在宅分野についての診療報酬改定の問題点について(その2)

(第661回 7月11日 )

 香川県保険医協会報2014年5月号に掲載した文章を転載します。一部修正しています。

 第636回(3月14日)、第656回(6月20日)に掲載した文書の続きになります。

 これまで2回にわたり診療報酬改定の問題点について述べましたが、省略した内容について補足します。

 在宅医療に関する改定の問題ですが、「同一建物居住者」への訪問診療費用を大幅に引き下げました。また、同一日に複数の患者の訪問診療を行った場合、「訪問診療に係る記録書」、いわゆる「別紙様式14」(「新点数運用Q&A」p35参照)が義務付けられました。

 診察患者ごとに、要介護度や認知症自立度、訪問診療の必要な理由を記載、さらに同一日に診察したすべての患者について診療時間等を記載した用紙を、レセプトに添付が必要になりました。膨大な資料の添付を強要するもので、全国から批判の声が上がりました。

 5月7日発出の「疑義解釈資料の送付について(その6)」の中で、「9月診療分までは添付を省略してもやむを得ないものである」とされ、当面不要となりました。不合理な点に対し、声を上げれば改善されるという一例ですが、「別紙様式14」そのものの撤回を求めていく必要があります。

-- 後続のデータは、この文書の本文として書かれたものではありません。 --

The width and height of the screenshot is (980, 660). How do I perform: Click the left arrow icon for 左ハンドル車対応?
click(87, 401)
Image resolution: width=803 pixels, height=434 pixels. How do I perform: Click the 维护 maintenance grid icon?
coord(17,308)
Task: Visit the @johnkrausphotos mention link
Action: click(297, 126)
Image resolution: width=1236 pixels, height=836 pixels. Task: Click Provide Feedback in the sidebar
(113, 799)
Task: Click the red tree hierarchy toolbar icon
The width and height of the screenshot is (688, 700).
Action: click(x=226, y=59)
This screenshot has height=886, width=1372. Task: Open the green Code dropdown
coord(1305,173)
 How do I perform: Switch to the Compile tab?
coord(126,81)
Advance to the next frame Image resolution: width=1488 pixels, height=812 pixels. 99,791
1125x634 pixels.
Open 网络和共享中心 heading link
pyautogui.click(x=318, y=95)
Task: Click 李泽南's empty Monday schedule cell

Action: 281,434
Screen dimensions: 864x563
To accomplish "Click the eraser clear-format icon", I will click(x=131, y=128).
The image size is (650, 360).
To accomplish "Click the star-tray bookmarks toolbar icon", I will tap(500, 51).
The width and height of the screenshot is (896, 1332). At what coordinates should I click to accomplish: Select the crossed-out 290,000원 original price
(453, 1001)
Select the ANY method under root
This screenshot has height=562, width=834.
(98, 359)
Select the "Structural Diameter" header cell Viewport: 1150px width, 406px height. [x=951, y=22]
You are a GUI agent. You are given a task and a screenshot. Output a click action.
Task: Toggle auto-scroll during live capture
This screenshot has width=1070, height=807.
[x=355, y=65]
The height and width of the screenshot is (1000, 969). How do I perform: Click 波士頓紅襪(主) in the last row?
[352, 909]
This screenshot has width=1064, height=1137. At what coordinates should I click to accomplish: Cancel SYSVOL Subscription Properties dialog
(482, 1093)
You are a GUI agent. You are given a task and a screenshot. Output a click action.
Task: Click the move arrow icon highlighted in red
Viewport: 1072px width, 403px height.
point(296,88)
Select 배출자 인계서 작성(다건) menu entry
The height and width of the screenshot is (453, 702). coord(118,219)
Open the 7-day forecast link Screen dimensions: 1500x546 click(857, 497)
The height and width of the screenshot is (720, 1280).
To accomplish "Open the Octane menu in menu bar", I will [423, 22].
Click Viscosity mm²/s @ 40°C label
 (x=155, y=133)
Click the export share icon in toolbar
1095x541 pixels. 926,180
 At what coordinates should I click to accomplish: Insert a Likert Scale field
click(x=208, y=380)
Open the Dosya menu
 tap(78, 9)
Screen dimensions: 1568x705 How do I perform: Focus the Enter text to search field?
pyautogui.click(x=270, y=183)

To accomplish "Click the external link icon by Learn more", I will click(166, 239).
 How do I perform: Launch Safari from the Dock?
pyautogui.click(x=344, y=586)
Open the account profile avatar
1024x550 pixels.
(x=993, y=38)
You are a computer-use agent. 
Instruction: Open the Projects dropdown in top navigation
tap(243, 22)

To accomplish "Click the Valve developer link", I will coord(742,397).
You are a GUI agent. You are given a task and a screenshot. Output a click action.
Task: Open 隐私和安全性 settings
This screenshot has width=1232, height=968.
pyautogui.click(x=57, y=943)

 同一建物居住者への訪問診療については、同一日に複数の患者の訪問診療を行い、同一建物居住者として請求した後に患者が死亡した場合は、死亡する前30日に遡り「同一建物居住者」から除かれることになりました。「隣の部屋の人が死んだので、先月分の請求額が変わります」といって追加請求ができるものでしょうか?あまりにも常識外れです。

 改定内容が明らかにされてから2カ月の間に、告示・通知の訂正、訂正の修正を行ったり、疑義解釈を6本も出さなければいけないというのも異常です。

 訪問診療を行う場合も、「患者又はその家族等の署名入りの同意書」の作成とカルテへの添付が義務付けられました。説明を行い書面で記録を残すことが必要な場合もありますが、一人暮らしで認知症の場合や、麻痺があり署名ができない場合もあります。全員に義務付けるというのは、無理があります。

 あまりに問題の多い今回の改定については、見直しが必要だと思います。